Textauszug —
=-=-=

BGH: Beschluss vom 09.03.2011 – 2 StR 629/10


Der 2. Strafsenat des Bundesgerichtshofs hat
nach Anhörung des Beschwerdeführers und des Generalbundesanwalts, zu Ziffer 3
auf dessen Antrag,
am 9. März 2011
gemäß § 349 Abs. 2 und 4 StPO
beschlossen:

Tenor:

1.

Auf die Revision des Angeklagten wird das Urteil des Landgerichts Wiesbaden vom 7. September 2010 mit den Feststellungen aufgehoben. Jedoch bleiben die Feststellungen zum äußeren Geschehensablauf aufrecht erhalten.

2.

Im Umfang der Aufhebung wird die Sache zu neuer Verhandlung und Entscheidung, auch über die Kosten des Rechtsmittels, an eine andere Strafkammer des Landgerichts zurückverwiesen.

3.

Die weitergehende Revision wird verworfen.

Gründe

1

Das Landgericht hat den Angeklagten wegen gefährlicher Körperverletzung in zwei Fällen zu einer Gesamtfreiheitsstrafe von einem Jahr und sechs Monaten verurteilt und seine Unterbringung in einem psychiatrischen Krankenhaus angeordnet. Hiergegen richtet sich seine auf die Verletzung materiellen Rechts gestützte Revision. Das Rechtsmittel hat in dem aus der Entscheidungsformel ersichtlichen Umfang Erfolg. Im Übrigen ist es unbegründet im Sinne von § 349 Abs. 2 StPO.

2

Nach den Feststellungen des Landgerichts leidet der Angeklagte zumindest seit dem Jahr 2004 an einer schweren paranoidhalluzinatorischen Schizophrenie. Er wurde am 31. Januar 2010 gegen 04.00 Uhr von der Wirtin der Gaststätte C. in W. und deren Lebensgefährten sowie einem Bekannten vor die Tür gesetzt, nachdem er die Aufforderung zum Verlassen des Lokals nicht befolgt hatte. Er war darüber erbost, öffnete das mitgeführte Taschenmesser und kehrte in die Gaststätte zurück, wobei er "laute wütende Geräusche" von sich gab. Dem Stammgast M. , der die Wirtin schützen wollte, versetzte er mit dem Messer einen Schnitt in den Oberschenkel. Danach stach er dem Lebensgefährten der Wirtin A. mit dem Messer in den Hals, als dieser den Angeklagten mit einem Schlagstock abwehren wollte.

=-=-=

Extrahierte Einträge —
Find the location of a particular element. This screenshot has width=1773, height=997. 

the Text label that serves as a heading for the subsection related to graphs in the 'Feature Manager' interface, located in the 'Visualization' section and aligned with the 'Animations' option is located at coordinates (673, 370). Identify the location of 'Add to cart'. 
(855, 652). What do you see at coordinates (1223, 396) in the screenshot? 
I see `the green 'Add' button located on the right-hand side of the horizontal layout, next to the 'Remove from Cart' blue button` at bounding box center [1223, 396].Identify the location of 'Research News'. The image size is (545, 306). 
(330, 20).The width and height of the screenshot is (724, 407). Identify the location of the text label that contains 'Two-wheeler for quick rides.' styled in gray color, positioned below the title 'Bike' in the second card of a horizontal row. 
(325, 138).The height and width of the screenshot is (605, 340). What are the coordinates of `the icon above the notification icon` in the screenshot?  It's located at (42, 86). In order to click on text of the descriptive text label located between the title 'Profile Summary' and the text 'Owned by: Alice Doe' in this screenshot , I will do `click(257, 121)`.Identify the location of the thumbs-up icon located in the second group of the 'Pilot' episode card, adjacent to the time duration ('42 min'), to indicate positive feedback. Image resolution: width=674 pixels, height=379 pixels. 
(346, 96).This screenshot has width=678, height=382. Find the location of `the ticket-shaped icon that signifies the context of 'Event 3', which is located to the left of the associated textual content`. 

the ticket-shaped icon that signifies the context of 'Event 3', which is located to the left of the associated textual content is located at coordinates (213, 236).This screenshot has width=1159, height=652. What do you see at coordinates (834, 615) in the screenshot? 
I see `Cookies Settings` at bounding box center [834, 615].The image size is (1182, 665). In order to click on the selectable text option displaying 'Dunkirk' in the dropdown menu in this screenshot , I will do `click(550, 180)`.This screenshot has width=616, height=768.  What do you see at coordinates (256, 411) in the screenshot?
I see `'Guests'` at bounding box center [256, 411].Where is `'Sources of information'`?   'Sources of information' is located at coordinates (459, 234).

=-=-=

Aufgabenliste —
• a. Geben Sie aus dem BGH-Beschluss den Abschnitt wörtlich wieder, der bei den Worten „Auf die Revision“ beginnt und nach den Worten „des Landgerichts zurückverwiesen.“ endet.
• b. Beantworten Sie anhand des BGH-Beschlusses:
(i) Welches Landgericht hat das aufgehobene Urteil erlassen, und an welchem Datum?
(ii) Zu welcher Gesamtfreiheitsstrafe wurde der Angeklagte verurteilt?
(iii) Womit wollte der Lebensgefährte der Wirtin den Angeklagten abwehren?
• c. Setzen Sie den BGH-Beschluss im Anschluss an seinen letzten Satz fort.

Ergebnisse je Aufgabe —
• a.
Auf die Revision des Angeklagten wird das Urteil des Landgerichts Wiesbaden vom 7. September 2010 mit den Feststellungen aufgehoben. Jedoch bleiben die Feststellungen zum äußeren Geschehensablauf aufrecht erhalten.

2.

Im Umfang der Aufhebung wird die Sache zu neuer Verhandlung und Entscheidung, auch über die Kosten des Rechtsmittels, an eine andere Strafkammer des Landgerichts zurückverwiesen.

• b.
(i) Das Landgericht Wiesbaden, am 7. September 2010.
(ii) Zu einem Jahr und sechs Monaten.
(iii) Mit einem Schlagstock.

• c.
3

Das Landgericht ist der psychiatrischen Sachverständigen Dr. M. darin gefolgt, dass die Steuerungsfähigkeit des einsichtsfähigen Angeklagten erheblich vermindert, aber nicht aufgehoben gewesen sei. Er sei zwar bei der Begehung der Tat aufgrund seiner paranoidhalluzinatorischen Psychose "psychotisch" gewesen, habe aber den Vorfall nicht "in sein Wahnsystem eingebaut". Seine Denkabläufe seien gestört gewesen und es sei zu einer "Fehleinschätzung der Situation gekommen".

4

Das Urteil kann nicht bestehen bleiben, weil die Bejahung der Schuldfähigkeit des Angeklagten zur Tatzeit durchgreifenden rechtlichen Bedenken begegnet.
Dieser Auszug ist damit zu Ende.